§ Goal of the exercise
Swap "Synth 037" for "Synth 041" in the stretch of material from the line containing "You are a GUI" through the line containing "1101x825 pixels.". Return only those lines, with everything else unchanged.

§ Record set
--------------------------------------------------
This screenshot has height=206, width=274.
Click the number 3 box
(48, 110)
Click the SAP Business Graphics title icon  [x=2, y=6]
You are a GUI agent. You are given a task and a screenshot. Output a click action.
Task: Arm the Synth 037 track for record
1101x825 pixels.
--------------------------------------------------
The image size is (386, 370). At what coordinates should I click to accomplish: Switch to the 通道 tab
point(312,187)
--------------------------------------------------
§ Written reply
You are a GUI agent. You are given a task and a screenshot. Output a click action.
Task: Arm the Synth 041 track for record
1101x825 pixels.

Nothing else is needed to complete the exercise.